Beyond Technical Know-How: The Critical Role of Soft Skills in Career Growth
Reading Time: 3 minutes

As we progress in our careers and take on greater responsibilities within our organizations, it becomes evident that professional skill development is just as crucial as technical competence. While we often associate training with acquiring skills and knowledge directly related to the technical performance of our job, the reality of daily work requires a different set of skills. These include managing diverse workgroups with varying profiles and expectations, developing professional networking, handling difficult clients, communication and interpersonal skills, complex negotiations, and adapting to changing environments. This set of skills is commonly referred to as “soft skills.”

Understanding Professional/Soft Skills

Soft skills encompass competencies related to personal behavior, social relationships, leadership, and emotional management. They enable us to interact and manage our environment effectively. On the other hand, technical skills, known as “hard skills,” are the specific technical abilities required to perform a job. Mastery of technical aspects is essential for any career: a doctor must diagnose accurately, an architect must design creative and functional spaces, and a marketing professional must understand and segment their audience, manage a budget, or develop a marketing plan. However, these competencies, while necessary, are not always sufficient for a successful professional career. We all know individuals who, despite being technically proficient, are stalled in their careers due to their inability to relate optimally with their environment or to leverage their strengths and achievements.

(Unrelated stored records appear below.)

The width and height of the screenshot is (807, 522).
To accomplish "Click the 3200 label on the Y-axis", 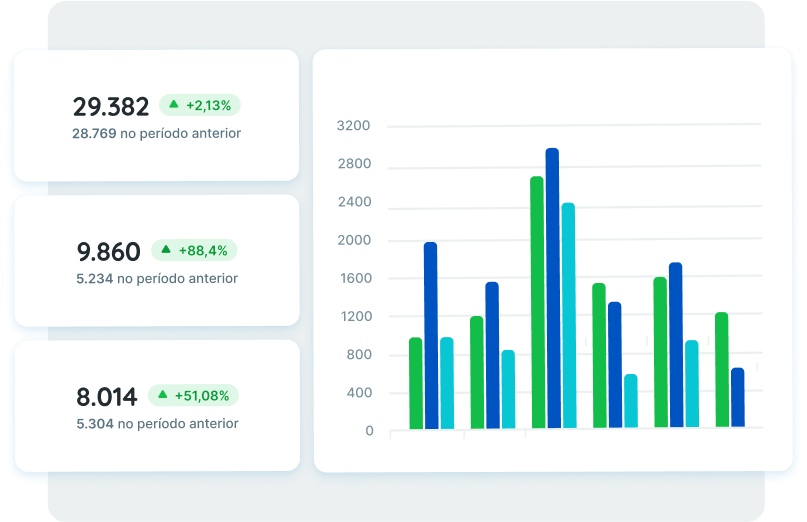I will 354,126.
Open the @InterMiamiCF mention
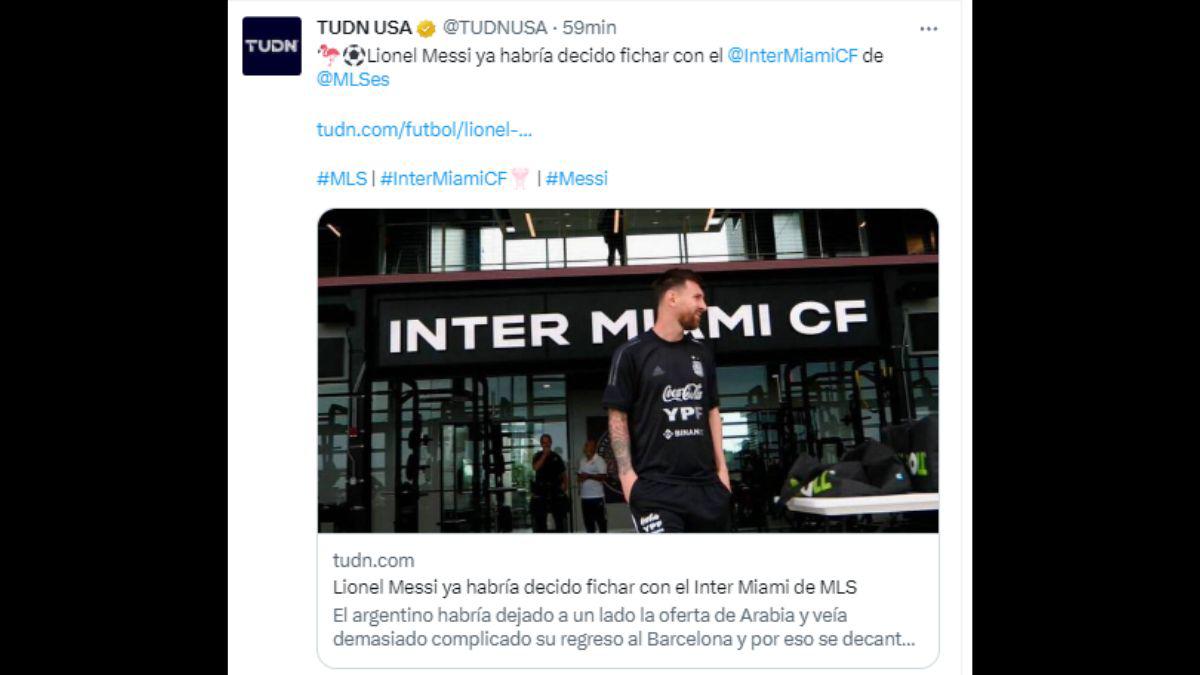 [793, 56]
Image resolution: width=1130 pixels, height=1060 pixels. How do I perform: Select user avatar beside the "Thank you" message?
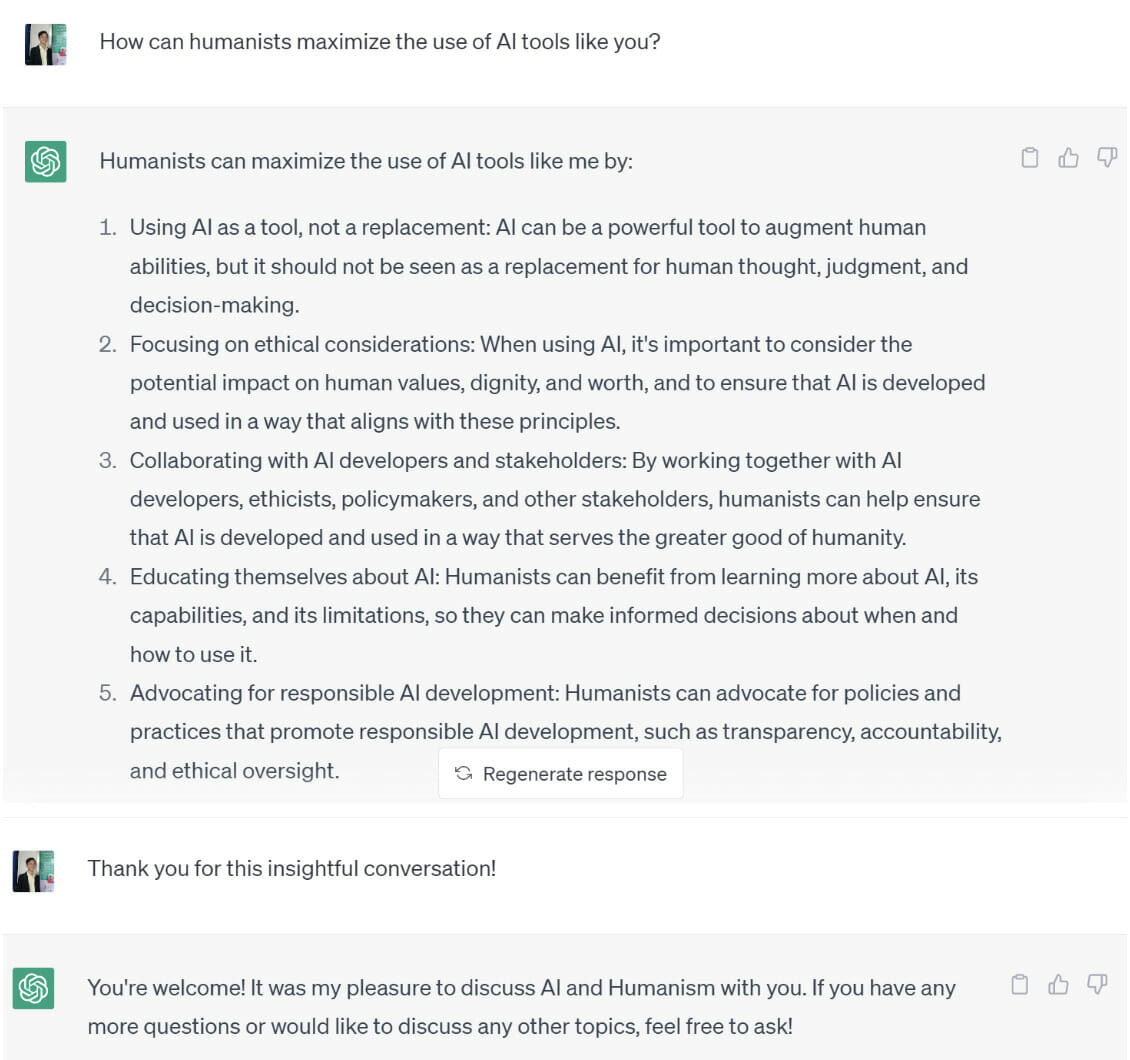(x=33, y=871)
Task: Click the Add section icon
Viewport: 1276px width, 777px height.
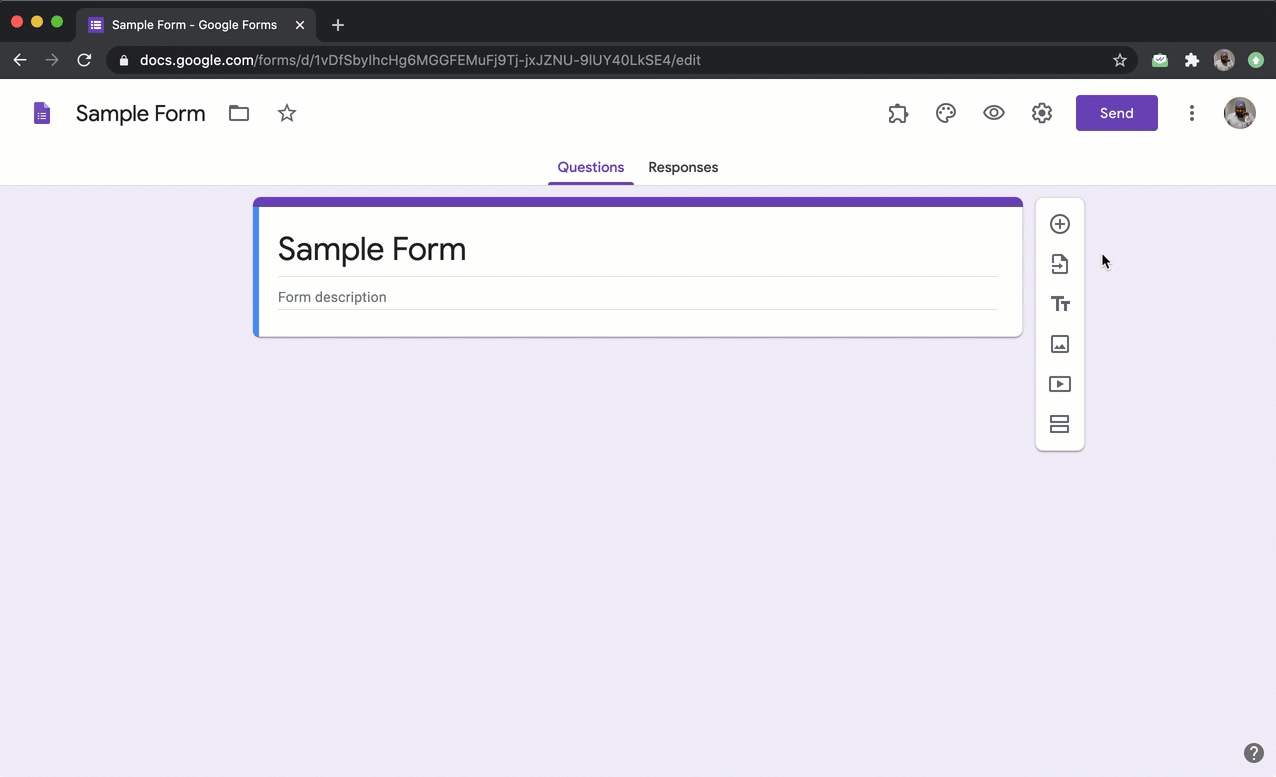Action: (1060, 424)
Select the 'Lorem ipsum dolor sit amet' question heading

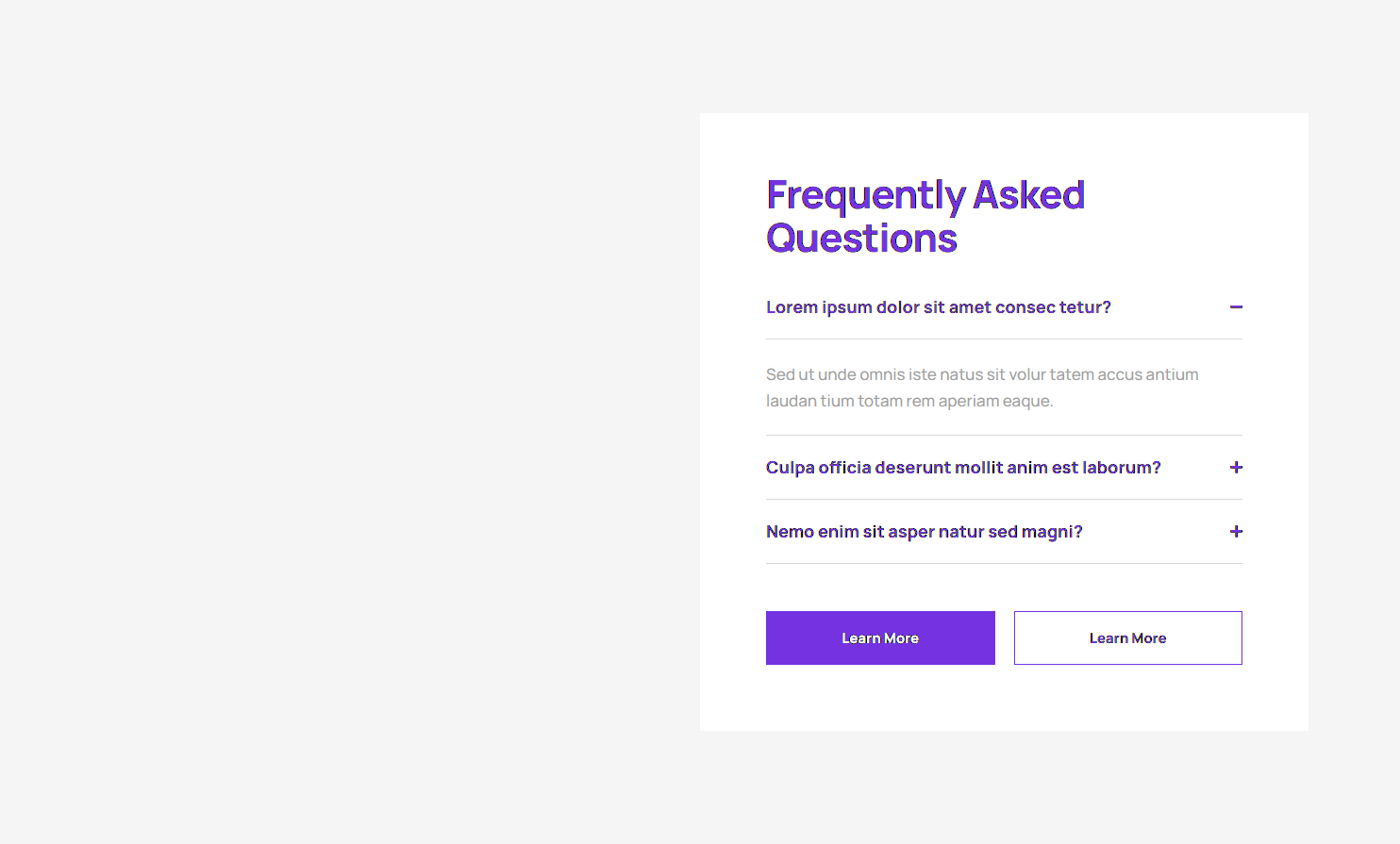(x=939, y=307)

The Shift from Hard to Soft Skills

We are often hired for our technical abilities but grow in our careers through our professional skills. As we accumulate years of professional experience, technical competencies gradually give way to the need to develop other types of soft skills directly related to higher responsibilities, such as team management, leadership, change management, and strategy development. Interestingly, while hard skills are acquired systematically and procedurally through academic life and continuous training, professional competencies are often learned (if at all) through practice, typically in a haphazard manner, late, and usually after making many mistakes due to not having internalized them when assuming responsibilities where their use was critical.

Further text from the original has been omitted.